The AI Gold Rush Is On
You can’t walk the floors of the Moscone Center without hearing about AI agents. After years of promises, businesses are no longer just curious about artificial intelligence; they are desperate to deploy it. The demand is for autonomous AI agents that
can handle real work: responding to sales inquiries, scheduling demos, and routing complex service cases without human intervention. This shift from AI as a suggestion engine to AI as a digital worker is at the heart of Salesforce's strategy. The company is betting its future on products like Agentforce and the Einstein 1 Platform, which are designed to turn customer data into automated actions. The excitement from customers is palpable, fueled by the promise of cutting service costs, boosting sales productivity, and creating more personalized marketing at scale.
A Platform Under Pressure
This AI enthusiasm creates a significant paradox. The very technology Salesforce is championing is also its biggest engineering and strategic challenge. Running thousands of AI agents generates immense computational costs and technical complexity. More importantly, AI agents are only as good as the data they can access. Many Salesforce customers struggle with fragmented data spread across different systems, and a poorly-fed AI is worse than no AI at all. It can lead to embarrassing mistakes, broken customer journeys, and a failure to deliver any return on investment. This puts enormous pressure on Salesforce's Data Cloud to unify customer information and on its Einstein Trust Layer to ensure the AI operates securely and ethically. The platform must be robust enough to handle this new, intensive workload without faltering.

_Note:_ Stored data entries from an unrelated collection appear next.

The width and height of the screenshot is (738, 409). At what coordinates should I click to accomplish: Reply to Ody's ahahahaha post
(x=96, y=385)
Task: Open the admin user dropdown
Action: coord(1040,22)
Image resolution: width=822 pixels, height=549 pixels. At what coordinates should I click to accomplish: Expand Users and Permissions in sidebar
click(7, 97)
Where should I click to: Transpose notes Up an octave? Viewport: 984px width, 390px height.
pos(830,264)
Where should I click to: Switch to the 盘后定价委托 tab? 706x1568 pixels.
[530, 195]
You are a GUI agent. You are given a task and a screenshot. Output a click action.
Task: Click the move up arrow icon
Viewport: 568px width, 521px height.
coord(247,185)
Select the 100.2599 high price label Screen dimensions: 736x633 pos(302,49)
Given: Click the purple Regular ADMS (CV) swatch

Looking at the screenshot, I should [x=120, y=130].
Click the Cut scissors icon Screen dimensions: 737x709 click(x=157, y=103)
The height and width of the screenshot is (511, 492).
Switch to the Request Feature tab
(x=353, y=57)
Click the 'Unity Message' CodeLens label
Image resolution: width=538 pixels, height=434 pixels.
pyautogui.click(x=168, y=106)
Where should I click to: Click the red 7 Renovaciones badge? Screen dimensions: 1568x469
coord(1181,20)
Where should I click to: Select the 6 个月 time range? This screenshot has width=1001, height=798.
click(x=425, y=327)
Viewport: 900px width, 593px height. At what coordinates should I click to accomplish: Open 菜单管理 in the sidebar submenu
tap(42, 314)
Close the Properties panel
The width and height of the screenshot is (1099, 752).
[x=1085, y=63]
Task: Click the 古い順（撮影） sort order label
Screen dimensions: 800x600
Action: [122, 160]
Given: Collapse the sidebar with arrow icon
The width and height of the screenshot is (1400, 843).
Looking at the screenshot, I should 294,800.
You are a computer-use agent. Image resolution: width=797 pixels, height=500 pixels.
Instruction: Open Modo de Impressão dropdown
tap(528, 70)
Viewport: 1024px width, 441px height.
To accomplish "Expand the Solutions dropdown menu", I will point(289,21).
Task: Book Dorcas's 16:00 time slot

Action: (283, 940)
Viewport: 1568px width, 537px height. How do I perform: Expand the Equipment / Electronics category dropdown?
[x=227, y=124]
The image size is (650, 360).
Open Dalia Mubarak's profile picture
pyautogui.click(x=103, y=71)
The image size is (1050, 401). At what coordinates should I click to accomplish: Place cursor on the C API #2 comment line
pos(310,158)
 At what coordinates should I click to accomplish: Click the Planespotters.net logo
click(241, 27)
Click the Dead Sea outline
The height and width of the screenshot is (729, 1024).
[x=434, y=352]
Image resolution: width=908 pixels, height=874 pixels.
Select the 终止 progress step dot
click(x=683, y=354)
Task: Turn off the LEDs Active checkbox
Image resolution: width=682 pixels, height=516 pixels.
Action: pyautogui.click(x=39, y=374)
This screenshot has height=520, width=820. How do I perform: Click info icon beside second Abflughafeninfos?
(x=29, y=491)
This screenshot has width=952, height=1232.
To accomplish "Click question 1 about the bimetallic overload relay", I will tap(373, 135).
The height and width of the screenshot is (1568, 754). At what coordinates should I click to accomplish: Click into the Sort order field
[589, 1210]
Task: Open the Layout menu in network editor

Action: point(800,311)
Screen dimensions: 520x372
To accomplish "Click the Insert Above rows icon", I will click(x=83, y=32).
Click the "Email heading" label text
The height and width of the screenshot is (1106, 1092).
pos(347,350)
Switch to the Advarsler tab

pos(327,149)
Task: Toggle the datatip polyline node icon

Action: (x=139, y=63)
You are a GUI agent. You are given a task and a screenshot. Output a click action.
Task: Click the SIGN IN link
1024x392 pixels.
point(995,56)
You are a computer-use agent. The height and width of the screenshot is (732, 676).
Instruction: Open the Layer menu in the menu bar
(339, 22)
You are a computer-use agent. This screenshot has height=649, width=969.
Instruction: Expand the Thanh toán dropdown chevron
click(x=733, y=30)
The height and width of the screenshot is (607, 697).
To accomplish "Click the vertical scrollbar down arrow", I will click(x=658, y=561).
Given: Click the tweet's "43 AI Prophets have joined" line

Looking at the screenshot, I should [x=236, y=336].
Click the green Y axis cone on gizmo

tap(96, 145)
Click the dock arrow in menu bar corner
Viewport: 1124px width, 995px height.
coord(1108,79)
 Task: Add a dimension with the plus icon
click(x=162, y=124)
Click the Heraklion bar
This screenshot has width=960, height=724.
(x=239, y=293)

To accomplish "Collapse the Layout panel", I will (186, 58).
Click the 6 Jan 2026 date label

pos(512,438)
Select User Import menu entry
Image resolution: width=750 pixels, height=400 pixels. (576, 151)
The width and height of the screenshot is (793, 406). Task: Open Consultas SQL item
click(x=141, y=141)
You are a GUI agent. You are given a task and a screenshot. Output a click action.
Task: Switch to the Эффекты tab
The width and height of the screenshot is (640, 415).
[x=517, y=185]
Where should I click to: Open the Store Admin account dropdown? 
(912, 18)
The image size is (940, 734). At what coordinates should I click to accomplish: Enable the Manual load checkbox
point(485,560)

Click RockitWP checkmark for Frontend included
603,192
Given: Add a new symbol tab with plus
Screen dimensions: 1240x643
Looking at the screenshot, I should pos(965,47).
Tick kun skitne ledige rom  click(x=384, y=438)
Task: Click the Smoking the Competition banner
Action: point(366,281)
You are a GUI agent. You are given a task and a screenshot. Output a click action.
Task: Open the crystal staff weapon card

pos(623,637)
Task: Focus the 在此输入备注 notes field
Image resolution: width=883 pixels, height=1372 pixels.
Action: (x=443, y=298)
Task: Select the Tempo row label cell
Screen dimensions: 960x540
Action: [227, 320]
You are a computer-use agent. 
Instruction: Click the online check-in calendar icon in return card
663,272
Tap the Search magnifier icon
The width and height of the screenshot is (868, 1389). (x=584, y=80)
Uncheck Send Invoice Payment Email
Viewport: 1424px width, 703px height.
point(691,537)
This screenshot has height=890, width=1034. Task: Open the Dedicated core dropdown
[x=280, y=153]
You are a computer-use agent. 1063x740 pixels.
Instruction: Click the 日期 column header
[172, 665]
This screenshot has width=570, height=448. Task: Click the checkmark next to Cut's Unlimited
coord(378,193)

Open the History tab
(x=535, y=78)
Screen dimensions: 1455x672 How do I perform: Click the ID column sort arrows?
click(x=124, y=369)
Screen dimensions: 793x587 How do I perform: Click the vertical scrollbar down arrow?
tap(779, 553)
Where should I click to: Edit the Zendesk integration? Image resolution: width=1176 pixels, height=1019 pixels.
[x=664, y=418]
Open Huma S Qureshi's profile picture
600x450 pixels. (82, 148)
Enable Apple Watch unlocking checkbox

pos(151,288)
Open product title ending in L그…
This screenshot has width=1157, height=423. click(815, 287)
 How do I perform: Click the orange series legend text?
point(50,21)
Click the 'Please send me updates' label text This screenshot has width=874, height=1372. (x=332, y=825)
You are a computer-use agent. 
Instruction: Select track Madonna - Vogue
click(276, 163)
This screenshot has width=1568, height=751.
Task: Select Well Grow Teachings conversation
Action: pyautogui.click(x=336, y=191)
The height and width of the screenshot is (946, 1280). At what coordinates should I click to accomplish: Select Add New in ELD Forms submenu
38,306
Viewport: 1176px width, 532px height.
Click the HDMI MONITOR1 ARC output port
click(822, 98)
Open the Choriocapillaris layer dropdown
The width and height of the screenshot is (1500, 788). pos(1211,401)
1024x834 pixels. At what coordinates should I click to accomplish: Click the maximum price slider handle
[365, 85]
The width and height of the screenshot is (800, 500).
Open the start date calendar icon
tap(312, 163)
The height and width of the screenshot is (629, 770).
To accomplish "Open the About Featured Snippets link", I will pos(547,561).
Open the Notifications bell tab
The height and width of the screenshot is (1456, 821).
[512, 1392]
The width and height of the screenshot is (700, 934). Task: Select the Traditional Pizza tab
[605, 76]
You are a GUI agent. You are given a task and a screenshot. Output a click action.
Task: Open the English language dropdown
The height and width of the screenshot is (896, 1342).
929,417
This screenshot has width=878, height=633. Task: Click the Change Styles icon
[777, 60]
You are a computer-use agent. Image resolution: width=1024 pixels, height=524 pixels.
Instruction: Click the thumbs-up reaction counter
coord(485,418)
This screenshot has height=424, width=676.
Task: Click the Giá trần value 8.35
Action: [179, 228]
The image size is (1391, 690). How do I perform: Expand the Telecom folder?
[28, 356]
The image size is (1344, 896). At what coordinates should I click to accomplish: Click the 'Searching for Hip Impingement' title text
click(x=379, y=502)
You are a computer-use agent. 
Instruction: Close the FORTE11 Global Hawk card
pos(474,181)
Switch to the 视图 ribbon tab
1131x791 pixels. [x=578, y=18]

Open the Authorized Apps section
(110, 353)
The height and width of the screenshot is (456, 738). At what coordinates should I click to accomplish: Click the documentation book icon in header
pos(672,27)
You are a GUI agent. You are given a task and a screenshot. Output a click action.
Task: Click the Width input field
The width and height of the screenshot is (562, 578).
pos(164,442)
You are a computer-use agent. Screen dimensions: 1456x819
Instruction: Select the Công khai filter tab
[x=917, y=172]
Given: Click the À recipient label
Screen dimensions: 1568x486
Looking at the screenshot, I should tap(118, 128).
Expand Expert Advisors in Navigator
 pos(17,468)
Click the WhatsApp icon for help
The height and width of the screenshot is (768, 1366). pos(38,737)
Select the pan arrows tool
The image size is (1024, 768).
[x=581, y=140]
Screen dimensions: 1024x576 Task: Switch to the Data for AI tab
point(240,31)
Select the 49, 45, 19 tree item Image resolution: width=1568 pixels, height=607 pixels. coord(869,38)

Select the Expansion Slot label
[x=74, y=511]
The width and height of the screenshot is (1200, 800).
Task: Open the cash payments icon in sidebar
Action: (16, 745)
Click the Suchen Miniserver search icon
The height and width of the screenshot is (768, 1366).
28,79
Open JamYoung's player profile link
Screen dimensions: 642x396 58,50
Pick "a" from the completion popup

The Shift from Demos to Dollars
For years, AI demos have wowed conference audiences. Now, customers are asking tougher questions. The conversation has shifted from “what can it do?” to “what is the ROI?”. Business leaders, having run pilot programs, are now demanding measurable business value before signing bigger contracts. A recent survey from IBM highlighted a gap between AI ambition and reality, with many Salesforce customers reporting that their AI initiatives are not meeting ROI targets. Analysts and partners note that pre-event messaging for Dreamforce has been light on customer-reported ROI figures and the real-world costs of running AI agents in production. This forces Salesforce to move beyond showcasing futuristic capabilities and start proving that its AI products can deliver tangible financial impact, whether by cutting costs or driving revenue.
Walking a Strategic Tightrope
Salesforce finds itself in a delicate position. It must continue to fuel the AI hype to drive growth and keep pace with competitors like Microsoft and Oracle. Recent financial results show strong momentum from its AI and data offerings, indicating the strategy is resonating with investors. However, if the platform can't keep up with the demand or if customers fail to see the promised value, it could damage trust. The company is pushing customers toward becoming an “Agentic Enterprise,” but not every business is ready or willing to make that leap. Success now depends less on the vision and more on the execution. The key will be enabling customers to navigate the complexities of data integration, manage the costs of consumption-based pricing models, and implement the strong governance needed to control autonomous systems.